I grew up with this novel. I first read it in the fifth grade along with 69 and The Catcher in the Rye, when my father unexpectedly brought home a stack of secondhand books. Practically overnight, I changed from an innocent eleven-year-old to a confused, world-wary girl. Norwegian Wood confirmed my suspicions about sex and introduced me to lesbianism. It was the most sinful book I had come across at the time. Unfortunately, I only had the second part (Kodansha English Library separated it into two volumes), so my first full reading came only this week, after Iggy graciously lent me his brand-new copy.

The novel tells the story of Toru Watanabe, a young man torn between his commitment to the fragile Naoko and the possibility of a real future with the free-spirited Midori. Amidst a whirl of alcohol, sex, music and youth uprisings, he makes his choice, and finds himself abruptly swept into an adulthood that leaves him forever looking back.

No sheep-man, no little green monster, no vanishing elephant: Norwegian Wood seems as normal as they come. But even without a Murakami spectacle, the book never gets boring. Song-triggered flashbacks, adolescent stories, casual conversations—even in these, this author is never dull. I confess to obvious bias. After all, this is my favorite Murakami novel so far. At eleven, I saw nothing in this book beyond sex and scandal. At twenty, I went into it with a whole lot less naiveté and came out much more fulfilled, albeit sadder. I only now begin to understand the strange bond between Toru and Naoko, born out of a shared sorrow. All throughout this novel, characters struggle to cope, to let the forward pull of time carry them onward, even as they bring along with them departures that will haunt them for the rest of their lives.

Words flowed easily from page to mind in this second reading. I recalled fragments from nine years ago: Naoko feeding the birds in her yellow raincoat, Midori standing beneath a streetlamp (drunk and clamoring for a tree to climb), Toru grieving beside a fisherman on an unknown shore. I had not realized it, but these images have stayed with me through the years, and somehow I have a feeling there they will remain—perhaps until the next time I stumble upon them again, perhaps forever.

I straightened up and looked out of the window at the dark clouds hanging over the North Sea, thinking of all I had lost in the course of my life: times gone for ever, friends who had died or disappeared, feelings I would never know again.

‘…when I’m really close to you like this, I’m not the least bit scared. Nothing dark or evil could ever tempt me.’

‘If I relaxed my body now, I’d fall apart. I’ve always lived like this, and it’s the only way I know how to go on living. If I relaxed for a second, I’d never find my way back. I’d go to pieces, and the pieces would be blown away.’

‘I want you always to remember me. Will you remember that I existed, and that I stood next to you here like this?’

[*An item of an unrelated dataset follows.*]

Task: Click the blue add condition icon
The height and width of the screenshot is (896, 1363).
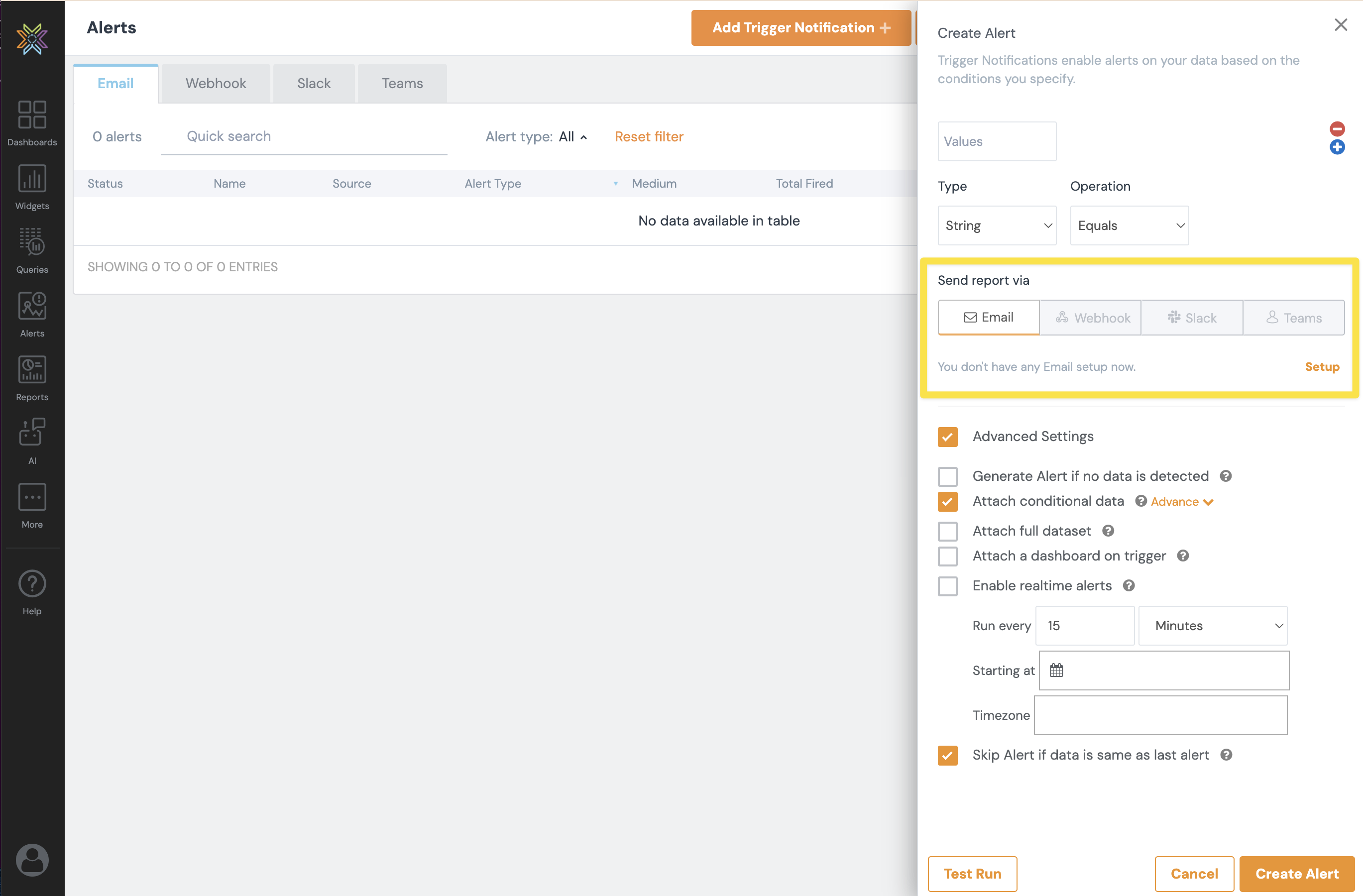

‘Just once, I wanted to know what it was like to get my fill of it—to be fed so much love I couldn’t take any more.’

‘If I have left a wound inside you, it is not just your wound but mine as well.’

‘The dead will always be dead, but we have to go on living.’

It was as if I were writing letters to hold together the pieces of my crumbling life.

Somewhere inside me there was still preserved a broad, open space, untouched, for Naoko and no one else.

‘…you need to grab whatever chance of happiness where you find it…we get no more than two or three such chances in a lifetime, and if we let them go, we regret it for the rest of our lives.’

Midori responded with a long, long silence—the silence of all the misty rain in the world falling on all the new-mown lawns of the world.